The way I look at this, you have 6 samples with 14 dimensions. The PCA procedure is as follows:

1. Remove the mean

Starting with the following data:

data  = np.array([[10, 9, 1, 7, 5, 3],
                  [10, 8,10, 8, 8,10],
                  [ 4, 6, 8, 9, 8, 9],
                  [ 9, 9, 6, 6, 8, 7],
                  [ 4, 9,10, 9, 5, 5],
                  [ 7, 6, 9, 9,10,10],
                  [10, 9, 6, 6, 8, 7],
                  [ 5, 4, 2,10, 9, 1],
                  [ 4,10, 4, 9, 2, 6],
                  [ 8, 7, 7, 7, 7, 9],
                  [ 5, 5, 6, 6, 9, 1],
                  [ 9,10, 1, 9, 5, 6],
                  [ 7, 6, 6, 6,10, 4],
                  [10, 9, 9, 7, 9, 4]])

We can remove the mean via:

centered_data = data - np.mean(data, axis=1)[:, None]

2. Create a covariance matrix

Can be done as follows:

covar = np.cov(centered_data)

3. Getting the Principal Components

This can be done using eigenvalue decomposition of the covariance matrix

eigen_vals, eigen_vecs = np.linalg.eig(covar)
eigen_vals, eigen_vecs = np.real(eigen_vals), np.real(eigen_vecs)

4. Dimensionality redunction

Now we can do dimensionality reduction by choosing the two PC with the highest matching eigenvalues (variance). In your example you wanted 2 dimension so we take the two major PCs:

eigen_vals = 
array([ 3.34998559e+01,  2.26499704e+01,  1.54115835e+01,  9.13166675e+00,
        1.27359015e+00, -3.10462438e-15, -1.04740277e-15, -1.04740277e-15,
       -2.21443036e-16,  9.33811755e-18,  9.33811755e-18,  6.52780501e-16,
        6.52780501e-16,  5.26538300e-16])

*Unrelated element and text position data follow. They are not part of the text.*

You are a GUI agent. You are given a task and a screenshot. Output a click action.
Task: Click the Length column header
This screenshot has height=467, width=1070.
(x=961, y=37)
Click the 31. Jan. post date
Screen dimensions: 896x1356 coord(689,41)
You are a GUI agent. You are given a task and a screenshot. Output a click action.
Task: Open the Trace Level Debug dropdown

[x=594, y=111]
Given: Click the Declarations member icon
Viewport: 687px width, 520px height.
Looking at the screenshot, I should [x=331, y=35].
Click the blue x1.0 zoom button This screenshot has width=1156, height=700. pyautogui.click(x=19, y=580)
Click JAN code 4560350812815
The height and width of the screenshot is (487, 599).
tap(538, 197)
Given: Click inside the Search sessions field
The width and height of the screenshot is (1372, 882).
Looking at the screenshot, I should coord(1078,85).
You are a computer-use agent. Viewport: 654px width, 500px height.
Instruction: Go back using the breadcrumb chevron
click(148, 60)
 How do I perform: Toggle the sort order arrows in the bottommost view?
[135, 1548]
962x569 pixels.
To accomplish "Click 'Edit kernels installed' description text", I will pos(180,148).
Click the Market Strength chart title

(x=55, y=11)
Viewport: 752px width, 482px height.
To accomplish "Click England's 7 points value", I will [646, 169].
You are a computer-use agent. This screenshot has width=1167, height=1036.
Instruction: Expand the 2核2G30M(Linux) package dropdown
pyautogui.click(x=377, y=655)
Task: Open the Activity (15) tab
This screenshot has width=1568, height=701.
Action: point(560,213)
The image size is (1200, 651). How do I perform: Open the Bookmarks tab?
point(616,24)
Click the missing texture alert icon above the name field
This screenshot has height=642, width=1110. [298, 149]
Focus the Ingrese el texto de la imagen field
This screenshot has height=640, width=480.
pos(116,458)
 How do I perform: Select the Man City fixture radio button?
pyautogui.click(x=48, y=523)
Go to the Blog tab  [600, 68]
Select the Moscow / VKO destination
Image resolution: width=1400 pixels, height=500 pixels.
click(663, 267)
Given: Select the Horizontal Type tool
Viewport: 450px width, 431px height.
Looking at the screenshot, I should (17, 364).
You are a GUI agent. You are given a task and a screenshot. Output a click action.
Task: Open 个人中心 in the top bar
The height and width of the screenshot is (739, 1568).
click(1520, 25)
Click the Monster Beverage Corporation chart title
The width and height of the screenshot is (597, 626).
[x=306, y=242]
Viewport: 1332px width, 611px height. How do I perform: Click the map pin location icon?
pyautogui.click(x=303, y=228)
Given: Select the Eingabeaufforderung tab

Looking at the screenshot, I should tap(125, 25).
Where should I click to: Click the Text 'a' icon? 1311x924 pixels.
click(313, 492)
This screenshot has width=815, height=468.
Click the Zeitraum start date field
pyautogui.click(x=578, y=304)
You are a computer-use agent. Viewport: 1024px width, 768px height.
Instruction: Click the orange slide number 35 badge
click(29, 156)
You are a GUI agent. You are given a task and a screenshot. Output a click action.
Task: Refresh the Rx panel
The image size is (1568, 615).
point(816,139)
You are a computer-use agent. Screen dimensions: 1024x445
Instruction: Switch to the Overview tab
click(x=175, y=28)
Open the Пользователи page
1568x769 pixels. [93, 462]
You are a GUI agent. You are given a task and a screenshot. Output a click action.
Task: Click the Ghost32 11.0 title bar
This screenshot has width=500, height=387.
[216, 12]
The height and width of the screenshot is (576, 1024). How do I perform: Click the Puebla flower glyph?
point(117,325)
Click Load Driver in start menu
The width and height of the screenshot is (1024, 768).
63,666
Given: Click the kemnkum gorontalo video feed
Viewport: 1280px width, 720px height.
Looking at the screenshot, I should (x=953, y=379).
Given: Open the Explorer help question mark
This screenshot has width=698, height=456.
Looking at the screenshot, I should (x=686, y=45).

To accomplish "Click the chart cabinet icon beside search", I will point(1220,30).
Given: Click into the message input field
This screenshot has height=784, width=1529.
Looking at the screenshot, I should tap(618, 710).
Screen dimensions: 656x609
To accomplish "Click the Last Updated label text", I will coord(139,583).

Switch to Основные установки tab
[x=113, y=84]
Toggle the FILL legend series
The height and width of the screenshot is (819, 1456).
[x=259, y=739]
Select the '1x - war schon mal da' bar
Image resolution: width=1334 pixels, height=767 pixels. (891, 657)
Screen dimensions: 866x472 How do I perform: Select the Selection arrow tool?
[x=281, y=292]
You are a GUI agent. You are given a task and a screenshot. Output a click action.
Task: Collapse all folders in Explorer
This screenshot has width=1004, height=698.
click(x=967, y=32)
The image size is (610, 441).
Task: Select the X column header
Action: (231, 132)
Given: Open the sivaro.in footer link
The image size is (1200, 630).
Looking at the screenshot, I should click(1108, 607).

We can see that the first two eigen values are the highest:

eigen_vals[:2] = array([33.49985588, 22.64997038])

Therefore, we can project the data on the two first PCs as follows:

projected_data = eigen_vecs[:, :2].T.dot(centered_data)

This can now be scaterred and we can see that the 14 dimension are reduced to 2:

PC1 = [0.59123632, -0.10134531, -0.20795954,  0.1596049 , -0.07354629, 0.19588723,  0.19151677,  0.33847213,  0.22330841, -0.03466414, 0.1001646 ,  0.52913917,  0.09633029,  0.16141852]
PC2 = [-0.07551251, -0.07531288,  0.0188486 , -0.01280896, -0.07309957, 0.12354371, -0.01170589,  0.49672196, -0.43813664, -0.09948337, 0.49590461, -0.25700432,  0.38198034,  0.2467548 ]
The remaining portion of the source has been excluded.